When the going gets tough chemicals are triggered which damage DNA and leads us to look older and also increases the risk of diseases.

Mice given an adrenalin-like compound to trigger stress had reduced amounts of a protein that keeps us healthy by protecting our cells from developing abnormalities.

Professor Robert Lefkowitz, of Duke University, North Carolina, said: "This could give us a plausible explanation of how chronic stress may lead to a variety of human conditions and disorders, which range from merely cosmetic, like greying hair, to life-threatening disorders like malignancies."

In experiments the researchers whose findings are published in Nature discovered a molecular mechanism through which adrenaline acted to destroy DNA.

Over four weeks the mice were inhected with the compound which led to degradation of the protein called p53 - dubbed the "guardian of the genome" for its role in preventing cancer - which was present in lower levels over time.

Prof Lefkowitz said: "We believe this paper is the first to propose a specific mechanism through which a hallmark of chronic stress, elevated adrenaline, could eventually cause DNA damage that is detectable."

The study also showed DNA damage was prevented in mice lacking a protein known as beta-arrestin 1.
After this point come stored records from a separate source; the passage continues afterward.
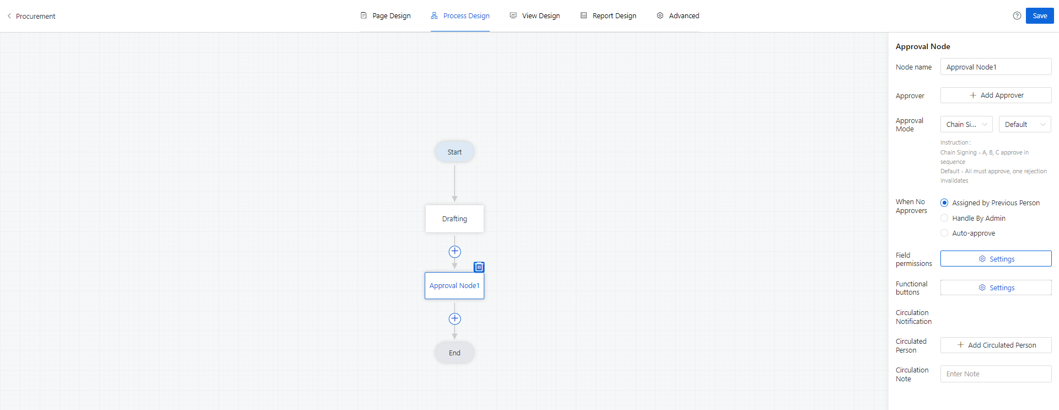Image resolution: width=1059 pixels, height=410 pixels.
Task: Click the Advanced gear icon
Action: click(660, 15)
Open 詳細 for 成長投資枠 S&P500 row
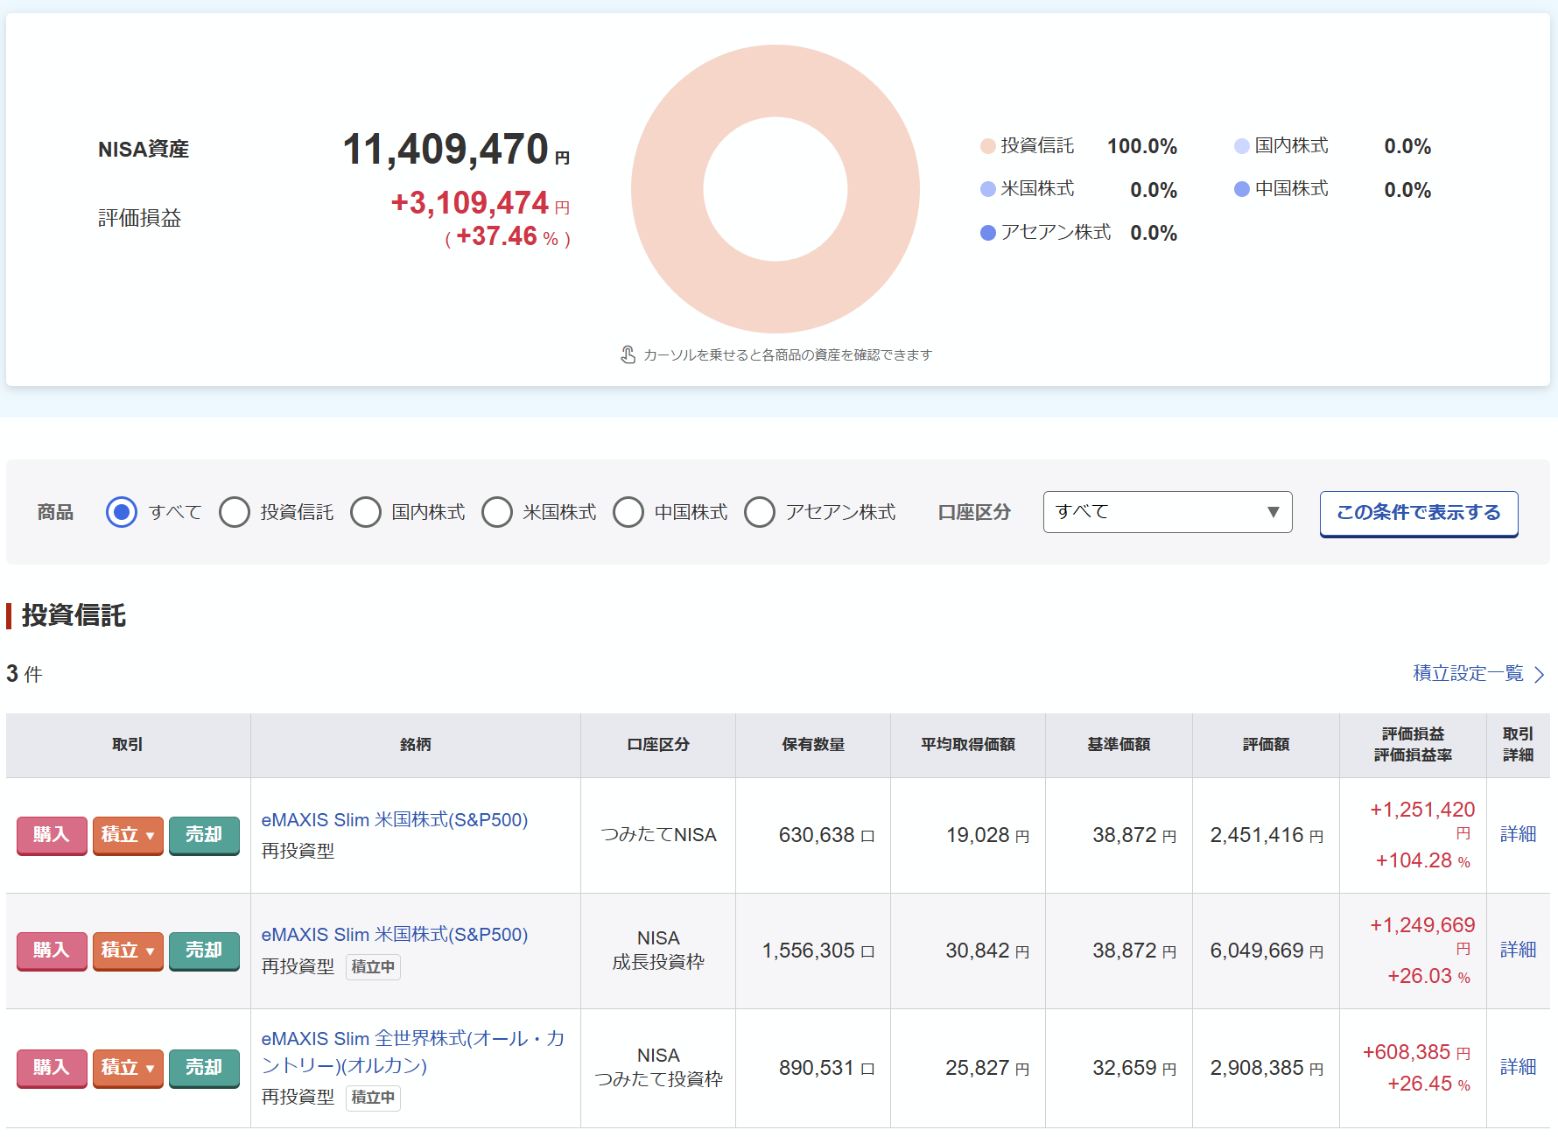This screenshot has width=1558, height=1137. [x=1518, y=950]
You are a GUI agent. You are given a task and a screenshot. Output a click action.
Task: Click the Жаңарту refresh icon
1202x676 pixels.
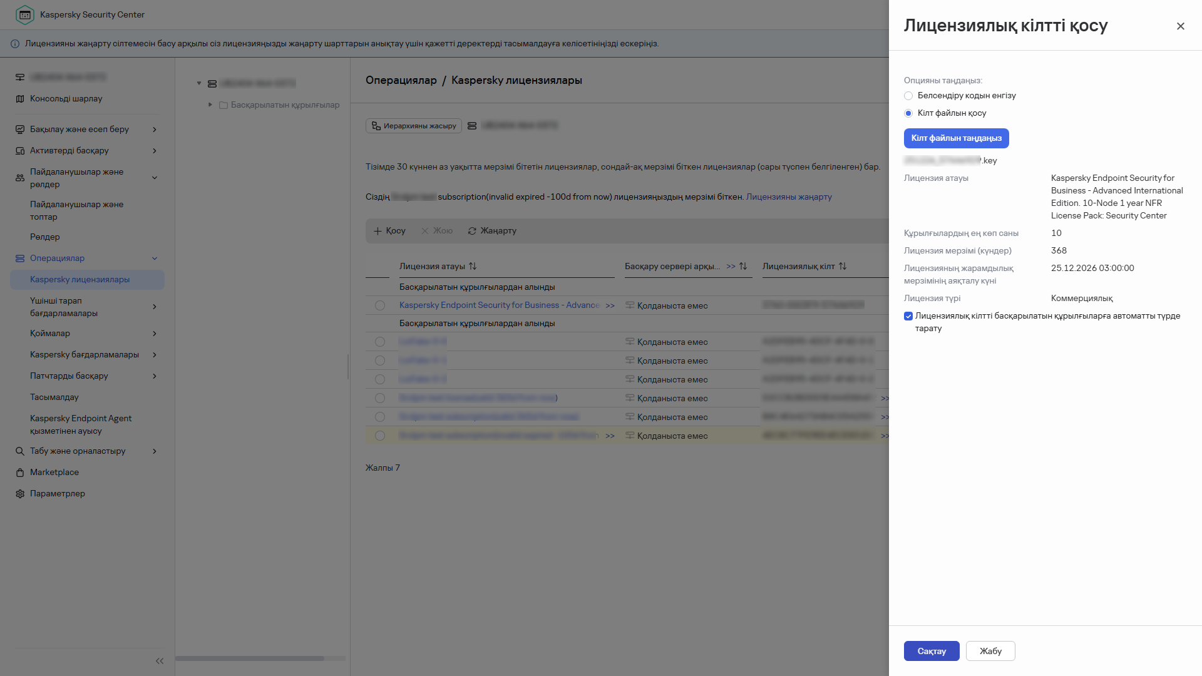tap(472, 231)
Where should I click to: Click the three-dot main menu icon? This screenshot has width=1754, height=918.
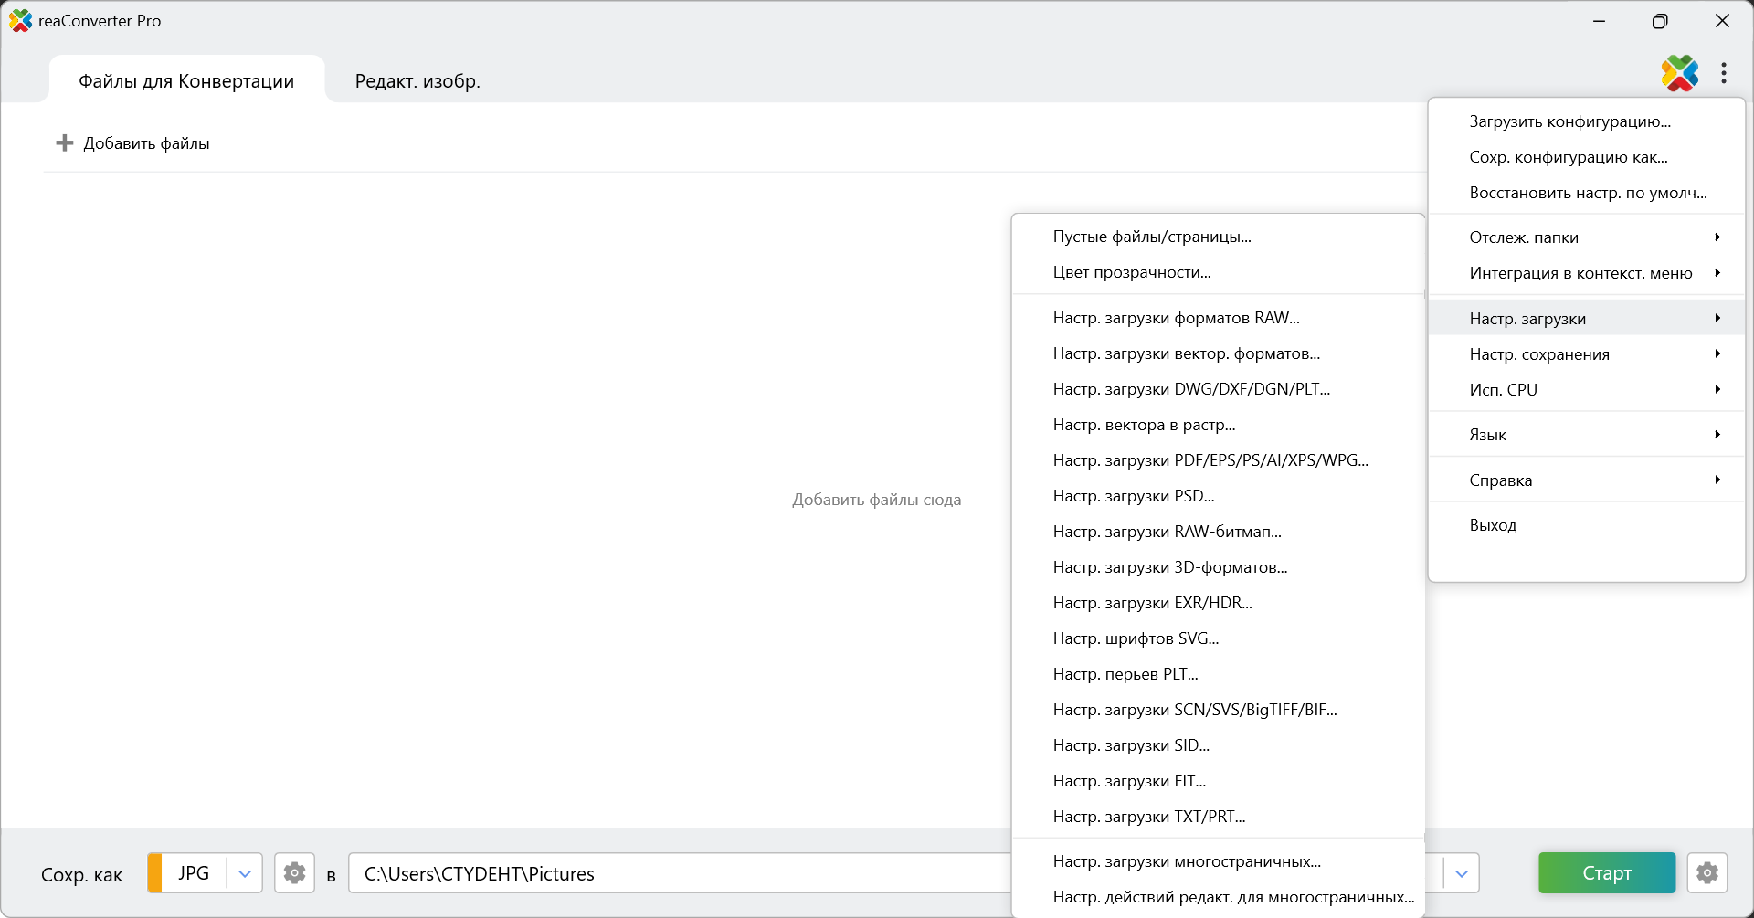[x=1723, y=73]
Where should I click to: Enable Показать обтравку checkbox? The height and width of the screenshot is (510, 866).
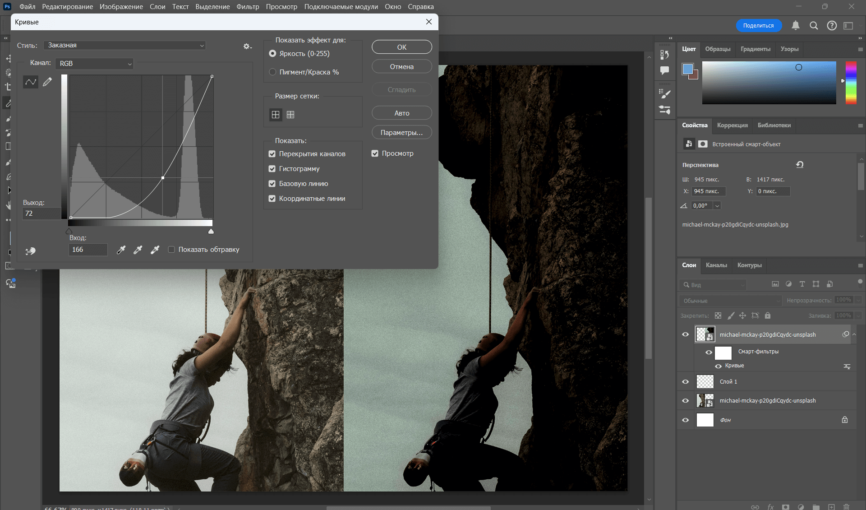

Loss of it stabilised levels of p53 both in the thymus, an organ that strongly responds to acute or chronic stress, and in the testes where paternal stress might affect an offspring's genome.

Co-researcher Dr Makoto Hara said: "The study showed chronic stress leads to prolonged lowering of p53 levels. We hypothesize this is the reason for the chromosomal irregularities we found in these chronically stressed mice."

The team is planning future studies in which mice are placed under stress by restraining them to creating their own adrenaline or stress reaction to show if their physical reactions also lead to DNA damage.